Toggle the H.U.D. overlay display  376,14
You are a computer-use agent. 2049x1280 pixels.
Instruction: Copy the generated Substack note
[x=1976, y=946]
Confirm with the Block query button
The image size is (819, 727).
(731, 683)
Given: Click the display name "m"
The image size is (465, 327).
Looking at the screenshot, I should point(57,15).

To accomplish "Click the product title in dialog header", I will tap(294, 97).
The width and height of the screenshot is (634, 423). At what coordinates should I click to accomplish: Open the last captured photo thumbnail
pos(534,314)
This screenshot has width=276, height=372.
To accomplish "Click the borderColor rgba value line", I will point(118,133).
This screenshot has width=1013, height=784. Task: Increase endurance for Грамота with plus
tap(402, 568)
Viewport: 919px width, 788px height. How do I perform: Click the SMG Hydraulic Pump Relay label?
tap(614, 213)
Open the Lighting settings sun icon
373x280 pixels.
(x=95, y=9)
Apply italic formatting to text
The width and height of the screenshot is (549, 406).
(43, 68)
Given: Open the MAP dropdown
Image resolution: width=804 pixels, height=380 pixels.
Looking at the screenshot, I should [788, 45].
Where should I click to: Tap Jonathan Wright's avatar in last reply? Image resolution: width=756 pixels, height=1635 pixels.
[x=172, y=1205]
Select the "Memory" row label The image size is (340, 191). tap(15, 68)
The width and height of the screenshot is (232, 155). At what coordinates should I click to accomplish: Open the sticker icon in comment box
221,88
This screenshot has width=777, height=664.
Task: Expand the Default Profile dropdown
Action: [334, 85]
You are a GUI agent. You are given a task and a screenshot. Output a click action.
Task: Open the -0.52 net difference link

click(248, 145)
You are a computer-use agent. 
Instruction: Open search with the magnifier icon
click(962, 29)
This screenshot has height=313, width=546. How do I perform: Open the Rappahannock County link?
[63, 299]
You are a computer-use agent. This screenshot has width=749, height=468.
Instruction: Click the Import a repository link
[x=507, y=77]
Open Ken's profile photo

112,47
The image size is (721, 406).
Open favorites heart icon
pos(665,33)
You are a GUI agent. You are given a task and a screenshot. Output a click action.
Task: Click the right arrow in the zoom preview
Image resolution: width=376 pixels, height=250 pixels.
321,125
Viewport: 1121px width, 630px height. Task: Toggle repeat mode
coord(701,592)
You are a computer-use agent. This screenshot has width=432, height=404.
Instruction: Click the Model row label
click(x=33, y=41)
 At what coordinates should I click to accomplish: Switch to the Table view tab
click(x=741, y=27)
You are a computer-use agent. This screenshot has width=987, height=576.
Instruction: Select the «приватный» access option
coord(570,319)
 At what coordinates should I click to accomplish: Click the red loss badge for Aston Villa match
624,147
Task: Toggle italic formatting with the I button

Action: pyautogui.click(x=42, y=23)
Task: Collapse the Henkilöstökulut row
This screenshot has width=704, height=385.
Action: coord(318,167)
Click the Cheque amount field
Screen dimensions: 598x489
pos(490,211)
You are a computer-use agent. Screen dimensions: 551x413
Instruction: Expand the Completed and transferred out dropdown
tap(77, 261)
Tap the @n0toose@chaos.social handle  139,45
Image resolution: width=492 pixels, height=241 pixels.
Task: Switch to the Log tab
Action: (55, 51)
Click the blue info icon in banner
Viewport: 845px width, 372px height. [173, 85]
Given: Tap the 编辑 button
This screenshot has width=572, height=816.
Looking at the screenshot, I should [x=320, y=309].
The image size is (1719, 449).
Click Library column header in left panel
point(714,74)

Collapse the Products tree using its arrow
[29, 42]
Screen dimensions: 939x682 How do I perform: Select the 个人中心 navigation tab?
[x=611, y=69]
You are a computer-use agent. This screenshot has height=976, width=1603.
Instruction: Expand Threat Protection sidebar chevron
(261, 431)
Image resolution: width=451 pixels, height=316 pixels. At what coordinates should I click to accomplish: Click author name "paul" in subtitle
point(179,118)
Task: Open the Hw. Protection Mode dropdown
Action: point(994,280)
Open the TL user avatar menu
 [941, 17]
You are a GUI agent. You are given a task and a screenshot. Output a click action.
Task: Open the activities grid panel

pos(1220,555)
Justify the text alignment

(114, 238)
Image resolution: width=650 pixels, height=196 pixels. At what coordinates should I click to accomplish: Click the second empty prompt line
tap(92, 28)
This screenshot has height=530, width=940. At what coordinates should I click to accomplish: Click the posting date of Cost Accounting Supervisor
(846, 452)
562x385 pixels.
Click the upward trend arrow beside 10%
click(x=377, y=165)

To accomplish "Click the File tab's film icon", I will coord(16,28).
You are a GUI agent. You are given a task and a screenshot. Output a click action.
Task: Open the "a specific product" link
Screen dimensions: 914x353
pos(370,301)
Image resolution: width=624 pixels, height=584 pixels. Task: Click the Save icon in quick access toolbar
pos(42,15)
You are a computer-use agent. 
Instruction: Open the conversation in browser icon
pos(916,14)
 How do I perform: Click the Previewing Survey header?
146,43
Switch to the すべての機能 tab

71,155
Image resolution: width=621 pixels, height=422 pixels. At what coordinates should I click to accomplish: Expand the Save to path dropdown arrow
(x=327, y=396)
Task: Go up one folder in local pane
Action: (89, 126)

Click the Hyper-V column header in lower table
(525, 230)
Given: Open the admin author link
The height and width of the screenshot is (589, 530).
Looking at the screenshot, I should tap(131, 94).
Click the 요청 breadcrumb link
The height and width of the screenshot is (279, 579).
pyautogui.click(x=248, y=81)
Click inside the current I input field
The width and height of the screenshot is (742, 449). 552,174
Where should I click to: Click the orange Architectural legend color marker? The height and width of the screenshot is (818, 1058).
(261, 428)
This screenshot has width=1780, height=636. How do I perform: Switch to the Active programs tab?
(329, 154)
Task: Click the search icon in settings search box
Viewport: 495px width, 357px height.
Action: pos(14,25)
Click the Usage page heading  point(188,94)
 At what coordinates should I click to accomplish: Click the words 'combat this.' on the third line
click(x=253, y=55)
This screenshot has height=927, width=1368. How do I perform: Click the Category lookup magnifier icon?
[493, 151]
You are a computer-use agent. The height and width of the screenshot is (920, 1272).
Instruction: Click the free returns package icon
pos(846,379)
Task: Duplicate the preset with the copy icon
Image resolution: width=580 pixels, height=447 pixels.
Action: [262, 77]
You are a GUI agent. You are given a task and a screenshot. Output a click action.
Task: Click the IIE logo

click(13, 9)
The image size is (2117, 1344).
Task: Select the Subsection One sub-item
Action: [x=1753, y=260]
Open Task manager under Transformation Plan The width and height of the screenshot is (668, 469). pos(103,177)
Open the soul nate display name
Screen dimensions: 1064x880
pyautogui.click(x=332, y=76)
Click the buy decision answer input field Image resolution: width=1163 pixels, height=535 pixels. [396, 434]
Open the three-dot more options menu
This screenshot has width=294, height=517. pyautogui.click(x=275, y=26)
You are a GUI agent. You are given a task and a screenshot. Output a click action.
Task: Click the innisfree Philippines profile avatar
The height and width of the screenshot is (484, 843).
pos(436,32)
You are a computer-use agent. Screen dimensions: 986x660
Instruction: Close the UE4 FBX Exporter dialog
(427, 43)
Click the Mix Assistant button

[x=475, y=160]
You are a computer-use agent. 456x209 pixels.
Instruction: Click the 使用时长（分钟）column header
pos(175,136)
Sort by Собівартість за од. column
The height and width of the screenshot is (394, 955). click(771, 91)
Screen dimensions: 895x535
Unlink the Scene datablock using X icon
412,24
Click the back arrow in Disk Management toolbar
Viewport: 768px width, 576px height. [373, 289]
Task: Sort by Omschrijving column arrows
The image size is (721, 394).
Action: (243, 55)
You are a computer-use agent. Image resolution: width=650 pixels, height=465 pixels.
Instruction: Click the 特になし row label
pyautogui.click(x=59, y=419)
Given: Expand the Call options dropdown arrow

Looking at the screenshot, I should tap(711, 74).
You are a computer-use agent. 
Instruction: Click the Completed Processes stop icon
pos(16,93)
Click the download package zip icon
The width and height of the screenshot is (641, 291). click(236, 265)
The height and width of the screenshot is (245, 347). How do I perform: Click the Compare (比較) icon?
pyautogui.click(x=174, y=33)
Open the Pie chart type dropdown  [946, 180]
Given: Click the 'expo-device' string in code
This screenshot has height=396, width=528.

문제 내용 -> "The height and width of the screenshot is (245, 347)."라는 문구가 들어 있는 행에서 시작해 자료의 마지막 행에서 끝나는 부분을 그대로 옮겨 적으세요. 양 끝 행도 포함하고, 한 글자도 바꾸지 마세요.

이 문제의 답 ->
The height and width of the screenshot is (245, 347). How do I perform: Click the Compare (比較) icon?
pyautogui.click(x=174, y=33)
Open the Pie chart type dropdown  [946, 180]
Given: Click the 'expo-device' string in code
This screenshot has height=396, width=528.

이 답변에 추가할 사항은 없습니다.